Do you have - switchport port-security aging time configured?

check some good explanations of the issue you have :

https://community.cisco.com/t5/switching/port-security-aging-time-what-is-it-good-for/td-p/1864366

show run interface GigabitEthernet1/0/31

!
interface GigabitEthernet1/0/31
switchport access vlan X
switchport mode access
switchport port-security maximum 4
switchport port-security
spanning-tree portfast
end

show port-security interface gig1/0/31

Port Security : Enabled
Port Status : Secure-shutdown
Violation Mode : Shutdown
Aging Time : 0 mins
Aging Type : Absolute
SecureStatic Address Aging : Disabled
Maximum MAC Addresses : 4
Total MAC Addresses : 0
Configured MAC Addresses : 0
Sticky MAC Addresses : 0
Last Source Address:Vlan : XXXXXXXXXXXXXXXXXXXXX
Security Violation Count : 3

Do you have - switchport port-security aging time configured?

No I did not configure aging time.

tx

Salom

SecureStatic Address Aging : Disabled <<-
enable address aging 
make time equal to MAC aging 
and that it 
this will make MAC address aging in 
mac address table 
port-security table

Should the address aging be set to 0 minutes?

the default value of port-security aging is 300 which equal to mac-address aging time, 
so I recommend keep the default value as cisco recommend. 

https://www.cisco.com/c/en/us/td/docs/switches/lan/catalyst9500/software/release/16-10/configuration_guide/sec/b_1610_sec_9500_cg/b_1610_sec_9500_cg_chapter_0101011.pdf

Thanks, I will apply the config and revert.

here is my tested config :

interface GigabitEthernet1/0/1
switchport access vlan 100
switchport port-security maximum 4
switchport port-security violation restrict
switchport port-security aging time 5
switchport port-security aging type inactivity
switchport port-security
no logging event link-status
no cdp enable
spanning-tree portfast
spanning-tree bpduguard enable
!

! if you like error disable recovery

errdisable recovery cause security-violation

!
show port-security interface GigabitEthernet1/0/1
Port Security : Enabled
Port Status : Secure-up
Violation Mode : Restrict
Aging Time : 5 mins
Aging Type : Inactivity
SecureStatic Address Aging : Disabled
Maximum MAC Addresses : 4
Total MAC Addresses : 1
Configured MAC Addresses : 0
Sticky MAC Addresses : 0
Last Source Address:Vlan : XXXXXXXXXXXXXXX
Security Violation Count : 247

I have applied the configs and I am getting the below.Note: I had to remove switchport port-security violation restrict, to allow the user to work as the port was going into error disabled mode.
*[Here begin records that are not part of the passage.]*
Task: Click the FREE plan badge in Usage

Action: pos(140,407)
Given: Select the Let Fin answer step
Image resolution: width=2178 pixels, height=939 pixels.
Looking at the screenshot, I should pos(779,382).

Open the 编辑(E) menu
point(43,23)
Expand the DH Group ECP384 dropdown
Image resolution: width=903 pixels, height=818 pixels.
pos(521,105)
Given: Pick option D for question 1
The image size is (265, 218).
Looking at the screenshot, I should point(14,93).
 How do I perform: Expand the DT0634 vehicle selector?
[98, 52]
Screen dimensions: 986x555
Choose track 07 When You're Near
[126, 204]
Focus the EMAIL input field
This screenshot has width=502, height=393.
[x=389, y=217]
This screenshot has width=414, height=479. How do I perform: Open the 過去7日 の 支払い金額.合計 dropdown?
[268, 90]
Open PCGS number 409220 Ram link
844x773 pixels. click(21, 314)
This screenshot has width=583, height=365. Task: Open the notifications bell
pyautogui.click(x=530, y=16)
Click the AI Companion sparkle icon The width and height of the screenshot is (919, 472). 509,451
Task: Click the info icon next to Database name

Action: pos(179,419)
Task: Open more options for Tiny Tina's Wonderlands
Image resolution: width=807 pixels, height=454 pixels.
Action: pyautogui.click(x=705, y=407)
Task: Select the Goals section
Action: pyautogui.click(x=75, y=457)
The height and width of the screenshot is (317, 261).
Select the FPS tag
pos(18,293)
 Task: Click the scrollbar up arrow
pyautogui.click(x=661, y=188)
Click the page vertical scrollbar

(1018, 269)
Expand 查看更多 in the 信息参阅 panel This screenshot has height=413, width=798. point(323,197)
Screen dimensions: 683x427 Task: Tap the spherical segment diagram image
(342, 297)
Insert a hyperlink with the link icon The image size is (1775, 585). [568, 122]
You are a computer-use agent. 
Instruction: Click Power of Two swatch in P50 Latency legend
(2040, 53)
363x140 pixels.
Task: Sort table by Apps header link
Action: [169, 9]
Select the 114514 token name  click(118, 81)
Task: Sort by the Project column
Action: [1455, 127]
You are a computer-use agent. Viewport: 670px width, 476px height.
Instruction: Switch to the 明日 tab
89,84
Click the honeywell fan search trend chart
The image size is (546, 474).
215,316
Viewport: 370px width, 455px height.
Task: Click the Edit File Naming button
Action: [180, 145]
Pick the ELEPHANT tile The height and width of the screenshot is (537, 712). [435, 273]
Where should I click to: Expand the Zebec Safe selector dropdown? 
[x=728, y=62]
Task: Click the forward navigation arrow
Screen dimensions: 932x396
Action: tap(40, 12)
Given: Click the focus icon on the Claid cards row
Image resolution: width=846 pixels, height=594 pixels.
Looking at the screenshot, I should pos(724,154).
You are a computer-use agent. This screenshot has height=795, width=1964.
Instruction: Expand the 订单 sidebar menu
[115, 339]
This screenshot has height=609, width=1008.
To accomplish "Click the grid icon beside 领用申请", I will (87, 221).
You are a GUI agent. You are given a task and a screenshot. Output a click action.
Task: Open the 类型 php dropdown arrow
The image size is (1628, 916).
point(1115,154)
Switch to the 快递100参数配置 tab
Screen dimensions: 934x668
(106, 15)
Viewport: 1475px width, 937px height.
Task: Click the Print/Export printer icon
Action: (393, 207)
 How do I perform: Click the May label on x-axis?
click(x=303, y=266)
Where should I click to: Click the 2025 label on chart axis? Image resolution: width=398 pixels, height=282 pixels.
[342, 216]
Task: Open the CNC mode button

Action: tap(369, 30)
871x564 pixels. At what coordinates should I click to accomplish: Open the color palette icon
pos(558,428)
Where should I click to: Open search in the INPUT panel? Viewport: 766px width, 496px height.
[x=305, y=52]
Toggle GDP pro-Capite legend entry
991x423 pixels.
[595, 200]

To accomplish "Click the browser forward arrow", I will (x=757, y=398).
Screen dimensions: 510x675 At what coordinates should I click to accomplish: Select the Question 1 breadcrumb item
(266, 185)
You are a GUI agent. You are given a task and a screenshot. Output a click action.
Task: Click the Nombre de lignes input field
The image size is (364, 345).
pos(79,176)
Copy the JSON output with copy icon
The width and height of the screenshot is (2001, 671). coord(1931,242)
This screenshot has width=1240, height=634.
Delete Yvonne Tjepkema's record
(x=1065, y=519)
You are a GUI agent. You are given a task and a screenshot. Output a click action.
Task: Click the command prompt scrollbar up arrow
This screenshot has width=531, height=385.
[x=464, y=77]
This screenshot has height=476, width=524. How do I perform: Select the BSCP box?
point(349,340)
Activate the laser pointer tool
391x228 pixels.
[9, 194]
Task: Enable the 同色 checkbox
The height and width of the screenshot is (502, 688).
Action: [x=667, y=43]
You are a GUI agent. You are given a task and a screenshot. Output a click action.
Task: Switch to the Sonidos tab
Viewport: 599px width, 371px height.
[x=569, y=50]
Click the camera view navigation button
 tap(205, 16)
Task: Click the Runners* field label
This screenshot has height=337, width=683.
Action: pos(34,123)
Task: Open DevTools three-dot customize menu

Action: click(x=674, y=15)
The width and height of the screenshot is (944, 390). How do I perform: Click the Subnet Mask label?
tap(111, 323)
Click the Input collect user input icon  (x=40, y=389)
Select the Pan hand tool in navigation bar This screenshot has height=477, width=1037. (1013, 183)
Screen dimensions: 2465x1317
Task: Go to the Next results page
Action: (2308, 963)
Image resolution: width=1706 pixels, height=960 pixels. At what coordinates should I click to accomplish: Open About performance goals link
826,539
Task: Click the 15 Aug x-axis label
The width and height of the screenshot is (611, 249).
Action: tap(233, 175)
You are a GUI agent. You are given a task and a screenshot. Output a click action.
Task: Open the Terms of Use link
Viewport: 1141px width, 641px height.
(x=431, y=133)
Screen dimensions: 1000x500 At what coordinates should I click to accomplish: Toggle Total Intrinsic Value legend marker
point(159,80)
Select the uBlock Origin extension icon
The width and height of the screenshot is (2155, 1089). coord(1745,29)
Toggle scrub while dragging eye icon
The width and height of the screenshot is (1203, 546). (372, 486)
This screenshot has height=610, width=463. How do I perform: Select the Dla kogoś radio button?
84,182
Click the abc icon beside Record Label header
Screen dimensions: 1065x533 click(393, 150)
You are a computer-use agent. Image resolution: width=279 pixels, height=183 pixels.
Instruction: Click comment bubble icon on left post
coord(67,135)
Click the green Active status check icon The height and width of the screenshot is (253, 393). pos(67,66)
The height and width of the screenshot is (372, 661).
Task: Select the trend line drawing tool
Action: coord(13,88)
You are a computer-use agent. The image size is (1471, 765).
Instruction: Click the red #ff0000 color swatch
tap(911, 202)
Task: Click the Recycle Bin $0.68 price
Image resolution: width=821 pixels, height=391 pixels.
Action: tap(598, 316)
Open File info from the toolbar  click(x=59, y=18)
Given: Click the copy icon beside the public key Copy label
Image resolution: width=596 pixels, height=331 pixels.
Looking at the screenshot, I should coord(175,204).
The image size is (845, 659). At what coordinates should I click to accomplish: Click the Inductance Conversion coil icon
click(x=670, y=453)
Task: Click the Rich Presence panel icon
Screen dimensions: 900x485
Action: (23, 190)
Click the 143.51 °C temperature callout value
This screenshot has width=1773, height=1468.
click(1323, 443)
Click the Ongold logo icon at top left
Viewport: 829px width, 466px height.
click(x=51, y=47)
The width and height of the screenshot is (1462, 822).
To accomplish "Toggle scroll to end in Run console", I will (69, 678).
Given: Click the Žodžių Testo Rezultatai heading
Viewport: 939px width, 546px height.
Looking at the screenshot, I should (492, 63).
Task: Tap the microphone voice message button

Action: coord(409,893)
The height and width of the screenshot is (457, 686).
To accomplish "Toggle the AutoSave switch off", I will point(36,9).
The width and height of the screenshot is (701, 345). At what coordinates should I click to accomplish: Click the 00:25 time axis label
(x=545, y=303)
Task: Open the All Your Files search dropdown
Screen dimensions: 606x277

Oct 31 15:00:12.436 : %PM-4-ERR_DISABLE: psecure-violation error detected on Gi1/0/31, putting Gi1/0/31 in err-disable sta te
Oct 31 15:00:12.439 : %PORT_SECURITY-2-PSECURE_VIOLATION: Security violation occurred, caused by MAC address xxxxxxxxxxxxxx d on port GigabitEthernet1/0/31.

Oct 31 15:00:13.436 : %LINEPROTO-5-UPDOWN: Line protocol on Interface GigabitEthernet1/0/31, changed state to down
Oct 31 15:00:14.437 : %LINK-3-UPDOWN: Interface GigabitEthernet1/0/31, changed state to down

Oct 31 15:00:22.628 : %LINK-5-CHANGED: Interface GigabitEthernet1/0/31, changed state to administratively down

Oct 31 15:00:29.540 : %LINK-3-UPDOWN: Interface GigabitEthernet1/0/31, changed state to down
Oct 31 15:00:30.495 : %PM-4-ERR_DISABLE: psecure-violation error detected on Gi1/0/31, putting Gi1/0/31 in err-disable sta te

Oct 31 15:00:30.499 : %PORT_SECURITY-2-PSECURE_VIOLATION: Security violation occurred, caused by MAC address xxxxxxxxxxxxxx d on port GigabitEthernet1/0/31.